“The superior satiating effect of potato compared with rice and pasta in a mixed meal was consistent with its lower energy density.”
From Zhang et al 2018, Subjective Satiety Following Meals Incorporating Rice, Pasta and Potato
To the fan of the South Indian Thali, the potato fry is a very distinct beast from sambar rice. It would be sacrilege to compare the two. They complement each other.
But the macronutrient police have something to say. Potatoes, despite being a vegetable, are like rice in what nutrients they provide your body: Carbohydrates.
But potatoes have a few distinct advantages over rice:
• An identical portion of cooked rice contains almost double the calories of uncooked/baked potato.
• Potatoes rank much higher on satiety than rice, pasta or most of their carb laden ilk. Potatoes, when paired with vegetables and protein, can keep you fuller for longer .

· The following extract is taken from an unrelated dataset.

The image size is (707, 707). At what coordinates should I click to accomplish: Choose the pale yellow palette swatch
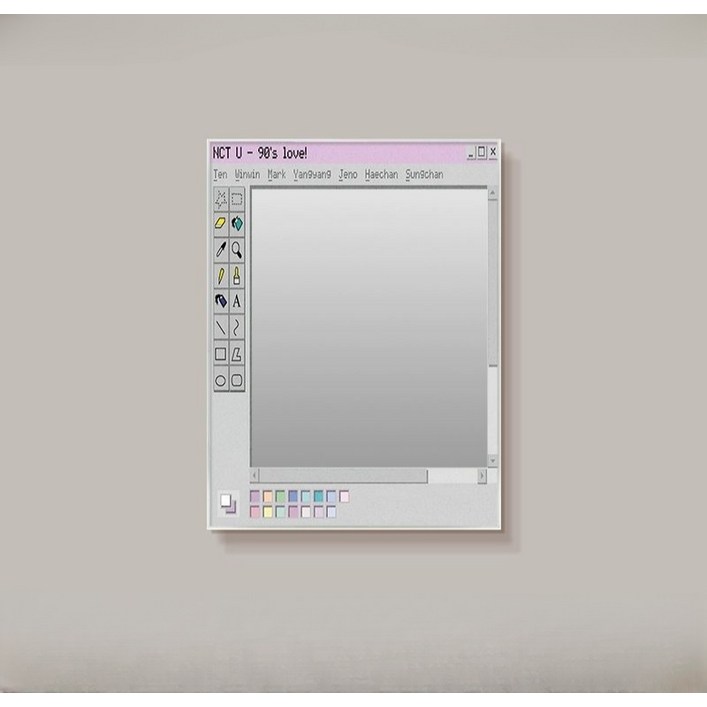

• As a thumb rule, 200 calories (300 grams of potato) of potato will be more filling than 200 calories of cooked rice (one cup, 200 grams). Be measured and creative with how you include potatoes in your diet.
• Be measured with any carbohydrate. Pair carb sources with care. There is nothing wrong with white rice or any other grain. They are and so it is prudent to be cautious with serving sizes especially if fat loss is the goal.
• Potatoes are a underrated carb source. It's more satiating and provides fewer calories than rice or rotis for the same volume.
• If you must pair the two (and you should occasionally), potatoes and rice are interchangeable as far as nourishment goes. Carbohydrates compete for the same 1/3rd presence (around 33 percent) of your plate.
* When someone advises you to eat more vegetables, don’t count the potato fry or baked potato as a vegetable on your plate. Vegetables are less than half as calorific as potatoes and contain much much more fiber. They are also more rich in micronutrients. Vegetables need to occupy between a third to a half (between 40-50 percent) of your plate.